## Objective
Revise the data below so that every "GUI agent" becomes "screen agent", with everything else left unchanged.

[start of Data extract]

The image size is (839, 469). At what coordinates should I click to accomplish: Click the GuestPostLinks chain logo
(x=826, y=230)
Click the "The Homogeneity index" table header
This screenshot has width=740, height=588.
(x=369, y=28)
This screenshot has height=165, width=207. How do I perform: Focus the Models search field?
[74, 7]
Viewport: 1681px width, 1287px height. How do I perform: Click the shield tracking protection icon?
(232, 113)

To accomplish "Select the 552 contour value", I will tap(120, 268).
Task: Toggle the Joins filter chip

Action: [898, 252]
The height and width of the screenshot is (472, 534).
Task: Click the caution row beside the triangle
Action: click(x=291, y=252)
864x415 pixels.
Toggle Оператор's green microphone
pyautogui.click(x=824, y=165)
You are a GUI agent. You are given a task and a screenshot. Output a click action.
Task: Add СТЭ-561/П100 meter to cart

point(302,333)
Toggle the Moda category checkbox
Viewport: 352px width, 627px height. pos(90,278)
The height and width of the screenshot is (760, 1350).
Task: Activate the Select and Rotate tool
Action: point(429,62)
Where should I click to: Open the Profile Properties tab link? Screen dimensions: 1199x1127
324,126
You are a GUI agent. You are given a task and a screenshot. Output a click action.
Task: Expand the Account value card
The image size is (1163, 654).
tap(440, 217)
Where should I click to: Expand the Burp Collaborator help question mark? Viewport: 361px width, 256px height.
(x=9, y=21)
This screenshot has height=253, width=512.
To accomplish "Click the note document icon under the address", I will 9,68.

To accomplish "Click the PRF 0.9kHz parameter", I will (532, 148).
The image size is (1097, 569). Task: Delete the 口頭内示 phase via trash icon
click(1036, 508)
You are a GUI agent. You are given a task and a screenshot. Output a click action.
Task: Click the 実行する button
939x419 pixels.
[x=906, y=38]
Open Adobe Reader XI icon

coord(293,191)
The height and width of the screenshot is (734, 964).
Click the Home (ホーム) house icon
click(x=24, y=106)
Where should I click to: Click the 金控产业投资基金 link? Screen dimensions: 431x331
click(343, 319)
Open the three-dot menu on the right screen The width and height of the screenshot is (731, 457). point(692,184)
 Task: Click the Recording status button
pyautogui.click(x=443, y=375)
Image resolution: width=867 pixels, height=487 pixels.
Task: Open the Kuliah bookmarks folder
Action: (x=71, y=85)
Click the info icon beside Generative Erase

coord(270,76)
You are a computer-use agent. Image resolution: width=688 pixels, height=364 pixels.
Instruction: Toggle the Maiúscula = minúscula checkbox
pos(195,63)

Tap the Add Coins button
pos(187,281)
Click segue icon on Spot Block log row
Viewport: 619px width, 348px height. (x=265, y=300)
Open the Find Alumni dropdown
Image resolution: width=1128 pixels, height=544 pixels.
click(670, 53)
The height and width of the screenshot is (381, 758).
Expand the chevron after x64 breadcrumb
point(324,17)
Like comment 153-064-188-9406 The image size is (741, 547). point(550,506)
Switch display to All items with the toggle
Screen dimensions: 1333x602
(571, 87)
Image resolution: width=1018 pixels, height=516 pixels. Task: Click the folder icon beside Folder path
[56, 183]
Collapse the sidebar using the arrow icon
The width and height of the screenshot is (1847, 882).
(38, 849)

[end of Data extract]

## Answer below
The image size is (839, 469). At what coordinates should I click to accomplish: Click the GuestPostLinks chain logo
(x=826, y=230)
Click the "The Homogeneity index" table header
This screenshot has width=740, height=588.
(x=369, y=28)
This screenshot has height=165, width=207. How do I perform: Focus the Models search field?
[74, 7]
Viewport: 1681px width, 1287px height. How do I perform: Click the shield tracking protection icon?
(232, 113)

To accomplish "Select the 552 contour value", I will tap(120, 268).
Task: Toggle the Joins filter chip

Action: [898, 252]
The height and width of the screenshot is (472, 534).
Task: Click the caution row beside the triangle
Action: click(x=291, y=252)
864x415 pixels.
Toggle Оператор's green microphone
pyautogui.click(x=824, y=165)
You are a screen agent. You are given a task and a screenshot. Output a click action.
Task: Add СТЭ-561/П100 meter to cart

point(302,333)
Toggle the Moda category checkbox
Viewport: 352px width, 627px height. pos(90,278)
The height and width of the screenshot is (760, 1350).
Task: Activate the Select and Rotate tool
Action: point(429,62)
Where should I click to: Open the Profile Properties tab link? Screen dimensions: 1199x1127
324,126
You are a screen agent. You are given a task and a screenshot. Output a click action.
Task: Expand the Account value card
The image size is (1163, 654).
tap(440, 217)
Where should I click to: Expand the Burp Collaborator help question mark? Viewport: 361px width, 256px height.
(x=9, y=21)
This screenshot has height=253, width=512.
To accomplish "Click the note document icon under the address", I will 9,68.

To accomplish "Click the PRF 0.9kHz parameter", I will (532, 148).
The image size is (1097, 569). Task: Delete the 口頭内示 phase via trash icon
click(1036, 508)
You are a screen agent. You are given a task and a screenshot. Output a click action.
Task: Click the 実行する button
939x419 pixels.
[x=906, y=38]
Open Adobe Reader XI icon

coord(293,191)
The height and width of the screenshot is (734, 964).
Click the Home (ホーム) house icon
click(x=24, y=106)
Where should I click to: Click the 金控产业投资基金 link? Screen dimensions: 431x331
click(343, 319)
Open the three-dot menu on the right screen The width and height of the screenshot is (731, 457). point(692,184)
 Task: Click the Recording status button
pyautogui.click(x=443, y=375)
Image resolution: width=867 pixels, height=487 pixels.
Task: Open the Kuliah bookmarks folder
Action: (x=71, y=85)
Click the info icon beside Generative Erase

coord(270,76)
You are a computer-use agent. Image resolution: width=688 pixels, height=364 pixels.
Instruction: Toggle the Maiúscula = minúscula checkbox
pos(195,63)

Tap the Add Coins button
pos(187,281)
Click segue icon on Spot Block log row
Viewport: 619px width, 348px height. (x=265, y=300)
Open the Find Alumni dropdown
Image resolution: width=1128 pixels, height=544 pixels.
click(670, 53)
The height and width of the screenshot is (381, 758).
Expand the chevron after x64 breadcrumb
point(324,17)
Like comment 153-064-188-9406 The image size is (741, 547). point(550,506)
Switch display to All items with the toggle
Screen dimensions: 1333x602
(571, 87)
Image resolution: width=1018 pixels, height=516 pixels. Task: Click the folder icon beside Folder path
[56, 183]
Collapse the sidebar using the arrow icon
The width and height of the screenshot is (1847, 882).
(38, 849)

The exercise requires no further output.